TASK GOAL — Taking the listing below, restate word for word each line from the line with "The width and height of the screenshot is (1214, 743)." to the line with "Click the save report to file icon", ends included, and stop there.

(GIVEN RECORDS begins)

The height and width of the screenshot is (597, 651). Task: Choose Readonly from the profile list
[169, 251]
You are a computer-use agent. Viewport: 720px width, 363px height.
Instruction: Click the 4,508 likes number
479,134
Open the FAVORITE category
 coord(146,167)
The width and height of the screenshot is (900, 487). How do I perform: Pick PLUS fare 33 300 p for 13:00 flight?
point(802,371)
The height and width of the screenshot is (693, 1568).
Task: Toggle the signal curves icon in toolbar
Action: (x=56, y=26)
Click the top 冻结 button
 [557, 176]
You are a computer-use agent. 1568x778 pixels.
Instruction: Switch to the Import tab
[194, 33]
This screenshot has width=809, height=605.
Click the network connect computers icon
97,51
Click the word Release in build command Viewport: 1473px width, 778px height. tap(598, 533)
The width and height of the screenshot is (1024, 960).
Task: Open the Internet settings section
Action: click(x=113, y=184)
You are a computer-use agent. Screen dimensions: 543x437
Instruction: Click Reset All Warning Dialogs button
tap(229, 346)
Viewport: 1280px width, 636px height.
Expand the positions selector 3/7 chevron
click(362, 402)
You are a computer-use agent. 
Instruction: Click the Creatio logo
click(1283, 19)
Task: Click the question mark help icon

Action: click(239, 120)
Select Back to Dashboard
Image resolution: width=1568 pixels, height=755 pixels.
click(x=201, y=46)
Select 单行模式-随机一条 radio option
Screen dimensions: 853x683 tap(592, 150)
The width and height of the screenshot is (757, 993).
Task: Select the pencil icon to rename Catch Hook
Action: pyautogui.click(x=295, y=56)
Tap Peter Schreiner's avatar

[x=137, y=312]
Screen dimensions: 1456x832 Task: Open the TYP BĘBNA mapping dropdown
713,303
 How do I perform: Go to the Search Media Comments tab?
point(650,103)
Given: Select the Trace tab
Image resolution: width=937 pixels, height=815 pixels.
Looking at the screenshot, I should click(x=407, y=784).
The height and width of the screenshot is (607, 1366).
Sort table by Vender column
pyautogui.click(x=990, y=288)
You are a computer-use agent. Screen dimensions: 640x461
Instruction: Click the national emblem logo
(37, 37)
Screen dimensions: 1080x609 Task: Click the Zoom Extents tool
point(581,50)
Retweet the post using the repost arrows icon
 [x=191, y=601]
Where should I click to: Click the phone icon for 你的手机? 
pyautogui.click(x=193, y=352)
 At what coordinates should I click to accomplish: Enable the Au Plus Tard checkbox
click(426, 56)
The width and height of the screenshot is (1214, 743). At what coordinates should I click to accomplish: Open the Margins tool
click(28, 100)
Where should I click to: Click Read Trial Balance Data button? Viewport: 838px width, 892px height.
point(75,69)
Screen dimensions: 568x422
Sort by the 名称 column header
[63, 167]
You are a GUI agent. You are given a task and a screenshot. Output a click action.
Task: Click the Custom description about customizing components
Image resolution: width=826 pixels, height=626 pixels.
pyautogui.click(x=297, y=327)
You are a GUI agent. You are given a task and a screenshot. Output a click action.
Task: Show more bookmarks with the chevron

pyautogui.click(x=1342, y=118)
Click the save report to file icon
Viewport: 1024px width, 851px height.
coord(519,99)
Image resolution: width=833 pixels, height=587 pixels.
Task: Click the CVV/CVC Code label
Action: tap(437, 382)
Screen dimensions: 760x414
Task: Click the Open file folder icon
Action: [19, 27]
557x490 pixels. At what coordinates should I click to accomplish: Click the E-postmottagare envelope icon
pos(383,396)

(GIVEN RECORDS ends)

EXERCISE RESULT —
The width and height of the screenshot is (1214, 743). At what coordinates should I click to accomplish: Open the Margins tool
click(28, 100)
Where should I click to: Click Read Trial Balance Data button? Viewport: 838px width, 892px height.
point(75,69)
Screen dimensions: 568x422
Sort by the 名称 column header
[63, 167]
You are a GUI agent. You are given a task and a screenshot. Output a click action.
Task: Click the Custom description about customizing components
Image resolution: width=826 pixels, height=626 pixels.
pyautogui.click(x=297, y=327)
You are a GUI agent. You are given a task and a screenshot. Output a click action.
Task: Show more bookmarks with the chevron

pyautogui.click(x=1342, y=118)
Click the save report to file icon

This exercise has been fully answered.